Immer wieder hat Lion Feuchtwanger ("Erfolg") versucht, einen Roman über seine Frau zu schreiben. Es ist ihm nie gelungen. Die Geschichte von Marta Feuchtwanger (1891-1987), einer Münchner Jüdin, steht exemplarisch für eine ganze Epoche. Während ihr Mann, der große Autor, gerade mal 1,65 Meter klein und eher unscheinbar ist, gilt Marta als elegante, sportliche und selbstbewusste Frau. Sie hat großen Einfluss auf sein literarisches Werk und die Schwabinger Künstlerszene. Mit ihrem Leben zwischen Leid und Luxus, zwischen München, Berlin, Sanary-sur-Mer und Los Angeles, hat sich Manfred Flügge in "Die vier Leben der Marta Feuchtwanger" beschäftigt. Am Donnerstag stellt er die Biografie im Rahmen der Münchner Bücherschau vor.

Der Berliner Autor Manfred Flügge hat eine Biografie über die Münchner Muse Marta Feuchtwanger geschrieben. (Foto: Foto: Nathalie Huet/oh)

sueddeutsche.de: Warum haben Sie ein Buch über Marta Feuchtwanger geschrieben - und nicht über Lion?

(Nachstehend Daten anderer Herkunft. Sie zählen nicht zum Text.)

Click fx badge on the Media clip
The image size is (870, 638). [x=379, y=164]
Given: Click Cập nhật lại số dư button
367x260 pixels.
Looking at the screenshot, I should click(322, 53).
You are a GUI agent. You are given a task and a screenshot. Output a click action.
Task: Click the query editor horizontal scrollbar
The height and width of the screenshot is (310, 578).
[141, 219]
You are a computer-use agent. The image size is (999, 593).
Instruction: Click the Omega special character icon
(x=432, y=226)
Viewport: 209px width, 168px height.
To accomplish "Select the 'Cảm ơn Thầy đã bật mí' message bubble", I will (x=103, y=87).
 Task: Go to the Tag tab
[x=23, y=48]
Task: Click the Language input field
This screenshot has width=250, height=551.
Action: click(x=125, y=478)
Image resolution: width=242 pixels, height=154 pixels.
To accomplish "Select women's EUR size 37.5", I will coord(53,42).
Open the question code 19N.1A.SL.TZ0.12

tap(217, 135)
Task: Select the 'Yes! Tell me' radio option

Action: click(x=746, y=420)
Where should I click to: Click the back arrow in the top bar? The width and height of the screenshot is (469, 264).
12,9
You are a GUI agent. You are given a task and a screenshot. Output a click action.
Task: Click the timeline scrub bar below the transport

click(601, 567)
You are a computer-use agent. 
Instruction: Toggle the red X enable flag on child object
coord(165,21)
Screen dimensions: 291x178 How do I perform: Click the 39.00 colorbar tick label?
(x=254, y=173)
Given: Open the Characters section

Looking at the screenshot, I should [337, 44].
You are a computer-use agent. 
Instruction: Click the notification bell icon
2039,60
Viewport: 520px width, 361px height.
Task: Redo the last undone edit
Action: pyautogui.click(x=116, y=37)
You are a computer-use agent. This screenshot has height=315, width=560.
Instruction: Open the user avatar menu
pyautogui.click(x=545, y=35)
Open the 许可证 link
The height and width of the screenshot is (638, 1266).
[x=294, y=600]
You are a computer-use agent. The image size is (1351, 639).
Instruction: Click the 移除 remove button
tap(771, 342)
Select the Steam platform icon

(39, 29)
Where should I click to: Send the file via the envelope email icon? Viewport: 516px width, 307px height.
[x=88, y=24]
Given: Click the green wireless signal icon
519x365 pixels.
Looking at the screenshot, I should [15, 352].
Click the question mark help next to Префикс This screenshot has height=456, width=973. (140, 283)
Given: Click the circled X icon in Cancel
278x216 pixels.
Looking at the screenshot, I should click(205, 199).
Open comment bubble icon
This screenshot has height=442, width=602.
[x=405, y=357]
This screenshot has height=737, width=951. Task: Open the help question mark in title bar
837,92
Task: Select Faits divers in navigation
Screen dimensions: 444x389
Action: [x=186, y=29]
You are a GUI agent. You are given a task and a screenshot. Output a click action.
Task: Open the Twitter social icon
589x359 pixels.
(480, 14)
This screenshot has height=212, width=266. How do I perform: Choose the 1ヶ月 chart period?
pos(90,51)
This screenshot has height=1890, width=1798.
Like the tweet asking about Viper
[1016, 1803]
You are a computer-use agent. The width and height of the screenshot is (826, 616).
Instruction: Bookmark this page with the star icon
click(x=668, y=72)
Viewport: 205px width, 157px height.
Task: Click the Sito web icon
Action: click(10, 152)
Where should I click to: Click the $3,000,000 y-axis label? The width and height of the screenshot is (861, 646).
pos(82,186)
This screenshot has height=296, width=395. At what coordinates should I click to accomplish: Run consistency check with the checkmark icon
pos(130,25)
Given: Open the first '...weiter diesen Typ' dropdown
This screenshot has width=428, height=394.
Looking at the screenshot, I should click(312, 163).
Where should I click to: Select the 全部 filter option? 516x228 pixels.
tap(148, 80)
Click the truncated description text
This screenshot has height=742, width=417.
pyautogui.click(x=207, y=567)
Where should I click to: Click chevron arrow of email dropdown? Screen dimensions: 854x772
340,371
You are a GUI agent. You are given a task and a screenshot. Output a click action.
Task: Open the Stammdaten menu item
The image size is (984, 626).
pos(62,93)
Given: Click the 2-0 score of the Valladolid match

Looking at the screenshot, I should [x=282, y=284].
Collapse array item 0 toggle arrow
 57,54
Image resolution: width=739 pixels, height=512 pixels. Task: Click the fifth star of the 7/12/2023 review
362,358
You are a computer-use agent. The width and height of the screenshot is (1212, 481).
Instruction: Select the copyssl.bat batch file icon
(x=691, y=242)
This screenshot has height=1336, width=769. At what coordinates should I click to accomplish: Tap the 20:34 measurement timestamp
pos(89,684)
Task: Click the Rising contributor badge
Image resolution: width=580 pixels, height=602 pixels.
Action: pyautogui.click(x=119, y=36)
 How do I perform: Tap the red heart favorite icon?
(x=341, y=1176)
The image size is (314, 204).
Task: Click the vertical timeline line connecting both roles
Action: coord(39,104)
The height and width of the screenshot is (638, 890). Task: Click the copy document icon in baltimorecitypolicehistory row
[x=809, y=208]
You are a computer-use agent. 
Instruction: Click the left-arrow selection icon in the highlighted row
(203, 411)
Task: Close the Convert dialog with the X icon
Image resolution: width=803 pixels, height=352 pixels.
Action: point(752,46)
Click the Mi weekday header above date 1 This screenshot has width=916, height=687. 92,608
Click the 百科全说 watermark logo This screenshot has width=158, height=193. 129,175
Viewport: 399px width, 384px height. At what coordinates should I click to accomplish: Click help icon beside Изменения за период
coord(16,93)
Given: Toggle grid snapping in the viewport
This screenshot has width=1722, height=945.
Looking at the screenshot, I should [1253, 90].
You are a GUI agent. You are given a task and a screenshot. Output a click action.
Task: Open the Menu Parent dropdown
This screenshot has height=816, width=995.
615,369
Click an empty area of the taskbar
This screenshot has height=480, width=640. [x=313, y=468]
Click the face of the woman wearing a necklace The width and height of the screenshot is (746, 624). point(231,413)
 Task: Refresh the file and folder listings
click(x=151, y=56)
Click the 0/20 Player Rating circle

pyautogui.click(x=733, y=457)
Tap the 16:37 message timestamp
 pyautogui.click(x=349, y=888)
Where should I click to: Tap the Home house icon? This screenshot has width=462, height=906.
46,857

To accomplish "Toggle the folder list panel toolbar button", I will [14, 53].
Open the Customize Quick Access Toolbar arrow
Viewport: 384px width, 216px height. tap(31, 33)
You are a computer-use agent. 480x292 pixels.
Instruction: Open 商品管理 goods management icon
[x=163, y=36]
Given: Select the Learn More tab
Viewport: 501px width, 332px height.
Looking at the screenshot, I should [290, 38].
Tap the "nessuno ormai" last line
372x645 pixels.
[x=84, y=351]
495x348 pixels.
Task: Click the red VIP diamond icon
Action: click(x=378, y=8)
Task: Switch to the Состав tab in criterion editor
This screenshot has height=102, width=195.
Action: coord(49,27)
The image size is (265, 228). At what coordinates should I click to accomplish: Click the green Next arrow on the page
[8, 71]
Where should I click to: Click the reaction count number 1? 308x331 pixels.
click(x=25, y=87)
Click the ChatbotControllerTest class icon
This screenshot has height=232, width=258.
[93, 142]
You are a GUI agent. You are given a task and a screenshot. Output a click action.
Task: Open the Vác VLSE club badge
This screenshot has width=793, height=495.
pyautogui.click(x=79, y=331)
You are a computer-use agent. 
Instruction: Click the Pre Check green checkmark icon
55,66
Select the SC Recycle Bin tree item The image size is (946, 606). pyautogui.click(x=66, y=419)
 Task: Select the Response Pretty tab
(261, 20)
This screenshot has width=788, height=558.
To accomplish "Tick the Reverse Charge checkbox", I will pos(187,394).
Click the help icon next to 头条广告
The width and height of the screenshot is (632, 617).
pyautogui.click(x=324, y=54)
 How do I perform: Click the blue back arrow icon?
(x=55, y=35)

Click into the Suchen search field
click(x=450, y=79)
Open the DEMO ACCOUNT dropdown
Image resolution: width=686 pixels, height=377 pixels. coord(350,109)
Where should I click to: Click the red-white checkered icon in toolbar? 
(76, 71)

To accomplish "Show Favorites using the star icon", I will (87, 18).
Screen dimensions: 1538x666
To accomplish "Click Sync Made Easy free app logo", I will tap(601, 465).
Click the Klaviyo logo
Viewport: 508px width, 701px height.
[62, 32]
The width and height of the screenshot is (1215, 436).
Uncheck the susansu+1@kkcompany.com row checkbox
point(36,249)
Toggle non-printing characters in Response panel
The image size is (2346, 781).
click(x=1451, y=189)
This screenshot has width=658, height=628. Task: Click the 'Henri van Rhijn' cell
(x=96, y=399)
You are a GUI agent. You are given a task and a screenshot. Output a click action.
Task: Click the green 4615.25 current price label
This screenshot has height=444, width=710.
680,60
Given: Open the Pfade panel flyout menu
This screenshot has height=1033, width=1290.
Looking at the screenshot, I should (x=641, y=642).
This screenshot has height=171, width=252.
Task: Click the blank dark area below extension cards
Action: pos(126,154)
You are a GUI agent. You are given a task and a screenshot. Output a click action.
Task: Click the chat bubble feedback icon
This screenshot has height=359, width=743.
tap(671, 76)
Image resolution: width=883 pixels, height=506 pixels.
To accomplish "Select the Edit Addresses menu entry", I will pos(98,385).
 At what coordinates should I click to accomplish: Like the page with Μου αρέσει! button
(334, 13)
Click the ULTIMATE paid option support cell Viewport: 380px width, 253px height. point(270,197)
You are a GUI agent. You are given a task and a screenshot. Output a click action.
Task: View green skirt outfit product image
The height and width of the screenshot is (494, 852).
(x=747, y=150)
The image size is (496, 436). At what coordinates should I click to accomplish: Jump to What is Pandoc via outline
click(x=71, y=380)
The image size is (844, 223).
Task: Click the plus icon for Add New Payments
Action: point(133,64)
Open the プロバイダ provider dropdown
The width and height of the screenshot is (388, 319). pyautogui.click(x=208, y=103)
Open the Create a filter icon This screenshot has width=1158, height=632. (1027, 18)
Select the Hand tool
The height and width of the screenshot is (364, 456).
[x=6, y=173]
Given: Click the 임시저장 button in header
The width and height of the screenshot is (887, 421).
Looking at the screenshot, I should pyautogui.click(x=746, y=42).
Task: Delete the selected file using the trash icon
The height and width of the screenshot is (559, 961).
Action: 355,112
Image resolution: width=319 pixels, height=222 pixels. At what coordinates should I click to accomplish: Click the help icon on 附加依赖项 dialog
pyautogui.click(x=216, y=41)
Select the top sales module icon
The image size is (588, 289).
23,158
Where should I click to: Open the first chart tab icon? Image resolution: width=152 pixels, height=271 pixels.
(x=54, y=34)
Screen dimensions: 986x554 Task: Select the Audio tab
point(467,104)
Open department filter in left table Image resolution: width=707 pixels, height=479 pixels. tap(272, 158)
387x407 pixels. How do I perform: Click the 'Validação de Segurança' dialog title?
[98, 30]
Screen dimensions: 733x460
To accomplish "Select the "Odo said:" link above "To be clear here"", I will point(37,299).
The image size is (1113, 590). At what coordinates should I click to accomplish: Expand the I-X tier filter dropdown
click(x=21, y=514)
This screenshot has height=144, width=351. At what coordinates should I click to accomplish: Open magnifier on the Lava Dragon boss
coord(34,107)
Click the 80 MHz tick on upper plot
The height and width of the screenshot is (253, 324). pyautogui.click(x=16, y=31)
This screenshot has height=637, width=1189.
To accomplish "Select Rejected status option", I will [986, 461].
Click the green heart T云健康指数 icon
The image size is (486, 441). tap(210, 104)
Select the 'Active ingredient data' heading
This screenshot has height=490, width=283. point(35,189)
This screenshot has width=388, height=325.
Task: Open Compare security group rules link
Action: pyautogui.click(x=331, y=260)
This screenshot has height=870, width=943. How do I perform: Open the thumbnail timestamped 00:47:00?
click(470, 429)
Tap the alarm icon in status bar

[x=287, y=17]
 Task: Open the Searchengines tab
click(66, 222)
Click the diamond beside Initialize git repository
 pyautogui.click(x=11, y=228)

Manfred Flügge: Marta hat unter so vielen Autoren gelebt und sie beeinflusst, Bertolt Brecht zum Beispiel. Aber sie selbst hat nicht geschrieben. Später war sie eine Ikone des Exils. Auch nach Lions Tod - sie hat ihn um drei Jahrzehnte überlebt - hielt sie in Los Angeles die deutsche Kultur lebendig. Am Ende ihres Lebens ging sie manchmal auf drei Partys am Tag und ließ in den USA wieder etwas vom Münchner Geist der frühen zwanziger Jahre aufleben.

sueddeutsche.de: Das Ehepaar Feuchtwanger stammte aus München. Welches Verhältnis hatte es zu seiner Heimatstadt?

Flügge: Lions Vorfahren sind um 1850 aus Fürth gekommen. Juden durften damals nicht ohne weiteres nach München ziehen. Es war keine sehr tolerante Stadt. Der eine Zweig hat die Feuchtwanger-Bank gegründet, der andere eine Margarinefabrik. Die Familie war tief verbunden mit der bayerischen Lebensart. Lion war auf einem Münchner Elitegymnasium, aber er - und auch Marta - haben selbst in Los Angeles noch Bairisch gesprochen.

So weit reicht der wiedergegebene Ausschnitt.